DISTANT DRUMS (1951; d: Raoul Walsh).

1962: Fair* (Not among Walsh's best pictures, the last half of which is far superior to the first, this is the story of a swamp-war with the Indians set in the Florida of the 1840's. Some awkward scenes, a generally bad script (weak construction and exposition), uneven acting, but expert action sequences and a vigorous style distinguish the work.)

ALONG THE GREAT DIVIDE (1951; d: Raoul Walsh).

1962: Very good (Tough, strong, exciting and typically Walshian western: Kirk Douglas as a U.S. Marshal determined to observe the law, with Walter Brennan, Virginia Mayo, John Agar. Somewhat predictable in its plot, but saved from banality by Walsh's vigorous, personal, and imaginative treatment.)

COLLEGE SWING (1938; d: Raoul Walsh).

1962: Good- (Dizzy, scatterbrained college farce featuring an insane thirties cast including Bob Hope, Burns and Allen, Martha Raye, Edward Everett Horton, Betty Grable, John Payne; directed with spirit, if not much faith, by Walsh; not one of his best by any means, but typically fast and clean and unpretentious.)

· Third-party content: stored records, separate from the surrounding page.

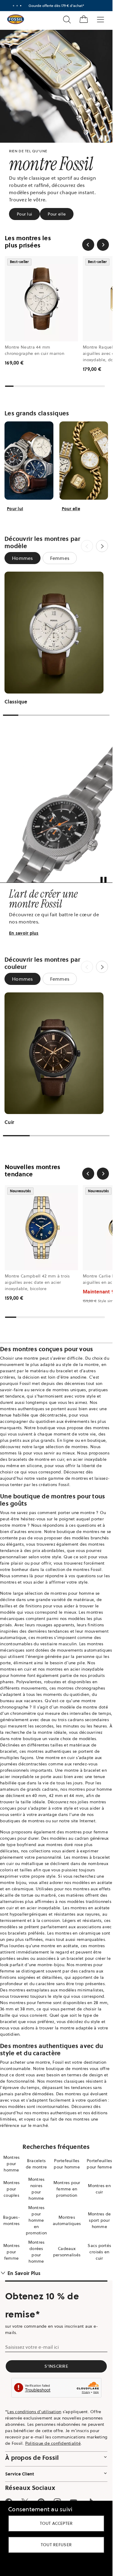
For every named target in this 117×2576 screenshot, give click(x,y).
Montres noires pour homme (36, 2188)
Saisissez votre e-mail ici (32, 2347)
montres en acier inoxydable (75, 1669)
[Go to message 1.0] (13, 5)
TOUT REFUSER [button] (56, 2545)
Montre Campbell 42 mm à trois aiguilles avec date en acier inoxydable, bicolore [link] (37, 1282)
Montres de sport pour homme (99, 2220)
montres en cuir (16, 1669)
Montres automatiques (67, 2220)
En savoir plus (24, 933)
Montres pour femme (11, 2251)
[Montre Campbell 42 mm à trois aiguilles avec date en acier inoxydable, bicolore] (41, 1227)
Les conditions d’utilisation (34, 2412)
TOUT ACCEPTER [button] (56, 2523)
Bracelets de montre (36, 2164)
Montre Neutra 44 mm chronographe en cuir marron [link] (34, 350)
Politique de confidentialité (53, 2443)
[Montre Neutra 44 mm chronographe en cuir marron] (41, 298)
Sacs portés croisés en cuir (99, 2251)
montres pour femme (86, 1832)
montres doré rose (64, 1845)
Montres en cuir (99, 2189)
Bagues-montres (11, 2220)
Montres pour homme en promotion (36, 2220)
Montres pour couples (11, 2189)
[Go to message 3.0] (20, 5)
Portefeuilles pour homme (67, 2164)
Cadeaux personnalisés (66, 2251)
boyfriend (26, 1845)
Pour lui (24, 214)
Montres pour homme (11, 2163)
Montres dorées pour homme (36, 2251)
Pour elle (57, 214)
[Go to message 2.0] (17, 5)
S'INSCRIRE (56, 2366)
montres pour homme (72, 1593)
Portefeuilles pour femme (99, 2164)
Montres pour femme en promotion (66, 2189)
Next (102, 546)
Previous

KLONDIKE ANNIE (1936; d: Raoul Walsh).

1962: Good (Rather fascinating Mae West vehicle, vigorously directed by Walsh --- about a whore who becomes a missionary in Alaska; satiric, personal, often very funny, good support from Victor McLaglen, and the usual marvelous performance from Miss West. She also does a fabulous song called "I'm an Occidental Lady in An Oriental Mood", which I would like to hear about 200 more times.)


COLORADO TERRITORY (1949; d: Raoul Walsh).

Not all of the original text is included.